**What needs to be done:**
Render every line of the entries below as a JSON list of strings, with one string per line and blank lines omitted.
::: Supplied records :::
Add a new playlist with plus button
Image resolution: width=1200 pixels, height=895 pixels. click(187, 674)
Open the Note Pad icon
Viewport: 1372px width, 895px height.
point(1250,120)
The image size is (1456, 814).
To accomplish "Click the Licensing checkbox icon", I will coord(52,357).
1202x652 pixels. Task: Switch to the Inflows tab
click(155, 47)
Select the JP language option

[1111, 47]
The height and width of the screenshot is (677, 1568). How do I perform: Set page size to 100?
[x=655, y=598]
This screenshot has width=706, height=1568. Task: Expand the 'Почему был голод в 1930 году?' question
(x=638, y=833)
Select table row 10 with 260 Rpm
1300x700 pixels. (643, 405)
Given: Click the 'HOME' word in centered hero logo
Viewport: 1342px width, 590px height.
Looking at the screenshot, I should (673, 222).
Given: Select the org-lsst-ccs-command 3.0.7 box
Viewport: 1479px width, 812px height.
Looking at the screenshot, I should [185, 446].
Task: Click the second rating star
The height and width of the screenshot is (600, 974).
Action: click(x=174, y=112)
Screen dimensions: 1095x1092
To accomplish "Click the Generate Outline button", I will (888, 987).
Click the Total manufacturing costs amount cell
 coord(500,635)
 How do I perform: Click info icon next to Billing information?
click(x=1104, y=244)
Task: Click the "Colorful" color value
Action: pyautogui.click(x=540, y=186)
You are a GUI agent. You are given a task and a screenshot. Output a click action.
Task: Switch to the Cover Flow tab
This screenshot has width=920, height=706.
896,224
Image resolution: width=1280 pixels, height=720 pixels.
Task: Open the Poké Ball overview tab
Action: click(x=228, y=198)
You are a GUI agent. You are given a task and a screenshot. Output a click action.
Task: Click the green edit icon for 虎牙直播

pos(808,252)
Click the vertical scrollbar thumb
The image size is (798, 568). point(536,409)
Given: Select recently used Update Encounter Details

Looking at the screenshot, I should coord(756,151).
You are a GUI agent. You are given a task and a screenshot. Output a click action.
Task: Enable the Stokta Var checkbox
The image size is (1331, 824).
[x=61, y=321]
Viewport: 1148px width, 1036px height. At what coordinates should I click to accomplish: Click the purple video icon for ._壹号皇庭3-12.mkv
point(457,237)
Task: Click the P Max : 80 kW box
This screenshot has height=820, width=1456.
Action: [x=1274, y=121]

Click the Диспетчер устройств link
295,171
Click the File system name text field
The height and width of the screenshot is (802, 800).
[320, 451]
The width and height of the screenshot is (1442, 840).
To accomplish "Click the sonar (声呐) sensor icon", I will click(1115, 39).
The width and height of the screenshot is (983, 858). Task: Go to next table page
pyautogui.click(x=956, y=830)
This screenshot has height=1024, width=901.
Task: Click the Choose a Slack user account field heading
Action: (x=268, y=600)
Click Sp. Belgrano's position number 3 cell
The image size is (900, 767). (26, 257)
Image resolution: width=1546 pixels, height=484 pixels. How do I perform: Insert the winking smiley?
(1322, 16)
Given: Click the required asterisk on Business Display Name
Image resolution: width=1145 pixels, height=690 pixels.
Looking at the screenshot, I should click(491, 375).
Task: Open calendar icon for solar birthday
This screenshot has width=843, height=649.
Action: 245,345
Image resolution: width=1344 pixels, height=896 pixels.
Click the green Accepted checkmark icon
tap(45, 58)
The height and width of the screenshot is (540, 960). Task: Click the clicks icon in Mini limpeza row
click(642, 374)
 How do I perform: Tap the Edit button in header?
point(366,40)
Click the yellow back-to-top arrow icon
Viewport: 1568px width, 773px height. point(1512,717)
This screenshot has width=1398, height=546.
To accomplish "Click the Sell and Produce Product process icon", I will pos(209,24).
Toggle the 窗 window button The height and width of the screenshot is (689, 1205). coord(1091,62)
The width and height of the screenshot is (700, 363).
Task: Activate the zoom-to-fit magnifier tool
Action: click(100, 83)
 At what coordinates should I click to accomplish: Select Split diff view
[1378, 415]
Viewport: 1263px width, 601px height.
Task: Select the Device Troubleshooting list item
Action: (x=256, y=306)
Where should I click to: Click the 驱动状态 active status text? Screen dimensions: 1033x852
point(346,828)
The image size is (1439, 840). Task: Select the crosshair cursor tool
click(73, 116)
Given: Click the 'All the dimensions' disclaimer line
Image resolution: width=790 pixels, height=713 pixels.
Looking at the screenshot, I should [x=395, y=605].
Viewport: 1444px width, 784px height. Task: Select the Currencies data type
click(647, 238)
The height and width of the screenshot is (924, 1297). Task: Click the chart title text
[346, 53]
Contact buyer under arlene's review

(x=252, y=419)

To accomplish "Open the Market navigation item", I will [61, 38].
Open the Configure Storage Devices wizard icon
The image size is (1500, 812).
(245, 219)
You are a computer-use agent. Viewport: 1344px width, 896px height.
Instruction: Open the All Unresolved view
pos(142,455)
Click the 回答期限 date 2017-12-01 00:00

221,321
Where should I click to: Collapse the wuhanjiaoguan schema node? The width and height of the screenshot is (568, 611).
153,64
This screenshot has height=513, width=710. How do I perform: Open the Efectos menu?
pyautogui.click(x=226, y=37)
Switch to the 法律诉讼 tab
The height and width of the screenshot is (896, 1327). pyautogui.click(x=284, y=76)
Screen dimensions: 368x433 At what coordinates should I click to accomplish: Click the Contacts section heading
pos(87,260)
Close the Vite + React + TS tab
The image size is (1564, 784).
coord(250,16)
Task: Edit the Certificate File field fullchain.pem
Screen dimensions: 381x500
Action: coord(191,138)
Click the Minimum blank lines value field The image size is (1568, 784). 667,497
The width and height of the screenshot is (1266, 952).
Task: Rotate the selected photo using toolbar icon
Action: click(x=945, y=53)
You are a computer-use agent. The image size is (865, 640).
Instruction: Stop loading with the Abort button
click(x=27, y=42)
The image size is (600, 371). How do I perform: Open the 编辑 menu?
:::
**Exercise response:**
[
  "Add a new playlist with plus button",
  "Image resolution: width=1200 pixels, height=895 pixels. click(187, 674)",
  "Open the Note Pad icon",
  "Viewport: 1372px width, 895px height.",
  "point(1250,120)",
  "The image size is (1456, 814).",
  "To accomplish \"Click the Licensing checkbox icon\", I will coord(52,357).",
  "1202x652 pixels. Task: Switch to the Inflows tab",
  "click(155, 47)",
  "Select the JP language option",
  "[1111, 47]",
  "The height and width of the screenshot is (677, 1568). How do I perform: Set page size to 100?",
  "[x=655, y=598]",
  "This screenshot has width=706, height=1568. Task: Expand the 'Почему был голод в 1930 году?' question",
  "(x=638, y=833)",
  "Select table row 10 with 260 Rpm",
  "1300x700 pixels. (643, 405)",
  "Given: Click the 'HOME' word in centered hero logo",
  "Viewport: 1342px width, 590px height.",
  "Looking at the screenshot, I should (673, 222).",
  "Given: Select the org-lsst-ccs-command 3.0.7 box",
  "Viewport: 1479px width, 812px height.",
  "Looking at the screenshot, I should [185, 446].",
  "Task: Click the second rating star",
  "The height and width of the screenshot is (600, 974).",
  "Action: click(x=174, y=112)",
  "Screen dimensions: 1095x1092",
  "To accomplish \"Click the Generate Outline button\", I will (888, 987).",
  "Click the Total manufacturing costs amount cell",
  " coord(500,635)",
  " How do I perform: Click info icon next to Billing information?",
  "click(x=1104, y=244)",
  "Task: Click the \"Colorful\" color value",
  "Action: pyautogui.click(x=540, y=186)",
  "You are a GUI agent. You are given a task and a screenshot. Output a click action.",
  "Task: Switch to the Cover Flow tab",
  "This screenshot has width=920, height=706.",
  "896,224",
  "Image resolution: width=1280 pixels, height=720 pixels.",
  "Task: Open the Poké Ball overview tab",
  "Action: click(x=228, y=198)",
  "You are a GUI agent. You are given a task and a screenshot. Output a click action.",
  "Task: Click the green edit icon for 虎牙直播",
  "pos(808,252)",
  "Click the vertical scrollbar thumb",
  "The image size is (798, 568). point(536,409)",
  "Given: Select recently used Update Encounter Details",
  "Looking at the screenshot, I should coord(756,151).",
  "You are a GUI agent. You are given a task and a screenshot. Output a click action.",
  "Task: Enable the Stokta Var checkbox",
  "The image size is (1331, 824).",
  "[x=61, y=321]",
  "Viewport: 1148px width, 1036px height. At what coordinates should I click to accomplish: Click the purple video icon for ._壹号皇庭3-12.mkv",
  "point(457,237)",
  "Task: Click the P Max : 80 kW box",
  "This screenshot has height=820, width=1456.",
  "Action: [x=1274, y=121]",
  "Click the Диспетчер устройств link",
  "295,171",
  "Click the File system name text field",
  "The height and width of the screenshot is (802, 800).",
  "[320, 451]",
  "The width and height of the screenshot is (1442, 840).",
  "To accomplish \"Click the sonar (声呐) sensor icon\", I will click(1115, 39).",
  "The width and height of the screenshot is (983, 858). Task: Go to next table page",
  "pyautogui.click(x=956, y=830)",
  "This screenshot has height=1024, width=901.",
  "Task: Click the Choose a Slack user account field heading",
  "Action: (x=268, y=600)",
  "Click Sp. Belgrano's position number 3 cell",
  "The image size is (900, 767). (26, 257)",
  "Image resolution: width=1546 pixels, height=484 pixels. How do I perform: Insert the winking smiley?",
  "(1322, 16)",
  "Given: Click the required asterisk on Business Display Name",
  "Image resolution: width=1145 pixels, height=690 pixels.",
  "Looking at the screenshot, I should click(491, 375).",
  "Task: Open calendar icon for solar birthday",
  "This screenshot has width=843, height=649.",
  "Action: 245,345",
  "Image resolution: width=1344 pixels, height=896 pixels.",
  "Click the green Accepted checkmark icon",
  "tap(45, 58)",
  "The height and width of the screenshot is (540, 960). Task: Click the clicks icon in Mini limpeza row",
  "click(642, 374)",
  " How do I perform: Tap the Edit button in header?",
  "point(366,40)",
  "Click the yellow back-to-top arrow icon",
  "Viewport: 1568px width, 773px height. point(1512,717)",
  "This screenshot has width=1398, height=546.",
  "To accomplish \"Click the Sell and Produce Product process icon\", I will pos(209,24).",
  "Toggle the 窗 window button The height and width of the screenshot is (689, 1205). coord(1091,62)",
  "The width and height of the screenshot is (700, 363).",
  "Task: Activate the zoom-to-fit magnifier tool",
  "Action: click(100, 83)",
  " At what coordinates should I click to accomplish: Select Split diff view",
  "[1378, 415]",
  "Viewport: 1263px width, 601px height.",
  "Task: Select the Device Troubleshooting list item",
  "Action: (x=256, y=306)",
  "Where should I click to: Click the 驱动状态 active status text? Screen dimensions: 1033x852",
  "point(346,828)",
  "The image size is (1439, 840). Task: Select the crosshair cursor tool",
  "click(73, 116)",
  "Given: Click the 'All the dimensions' disclaimer line",
  "Image resolution: width=790 pixels, height=713 pixels.",
  "Looking at the screenshot, I should [x=395, y=605].",
  "Viewport: 1444px width, 784px height. Task: Select the Currencies data type",
  "click(647, 238)",
  "The height and width of the screenshot is (924, 1297). Task: Click the chart title text",
  "[346, 53]",
  "Contact buyer under arlene's review",
  "(x=252, y=419)",
  "To accomplish \"Open the Market navigation item\", I will [61, 38].",
  "Open the Configure Storage Devices wizard icon",
  "The image size is (1500, 812).",
  "(245, 219)",
  "You are a computer-use agent. Viewport: 1344px width, 896px height.",
  "Instruction: Open the All Unresolved view",
  "pos(142,455)",
  "Click the 回答期限 date 2017-12-01 00:00",
  "221,321",
  "Where should I click to: Collapse the wuhanjiaoguan schema node? The width and height of the screenshot is (568, 611).",
  "153,64",
  "This screenshot has height=513, width=710. How do I perform: Open the Efectos menu?",
  "pyautogui.click(x=226, y=37)",
  "Switch to the 法律诉讼 tab",
  "The height and width of the screenshot is (896, 1327). pyautogui.click(x=284, y=76)",
  "Screen dimensions: 368x433 At what coordinates should I click to accomplish: Click the Contacts section heading",
  "pos(87,260)",
  "Close the Vite + React + TS tab",
  "The image size is (1564, 784).",
  "coord(250,16)",
  "Task: Edit the Certificate File field fullchain.pem",
  "Screen dimensions: 381x500",
  "Action: coord(191,138)",
  "Click the Minimum blank lines value field The image size is (1568, 784). 667,497",
  "The width and height of the screenshot is (1266, 952).",
  "Task: Rotate the selected photo using toolbar icon",
  "Action: click(x=945, y=53)",
  "You are a computer-use agent. The image size is (865, 640).",
  "Instruction: Stop loading with the Abort button",
  "click(x=27, y=42)",
  "The image size is (600, 371). How do I perform: Open the 编辑 menu?"
]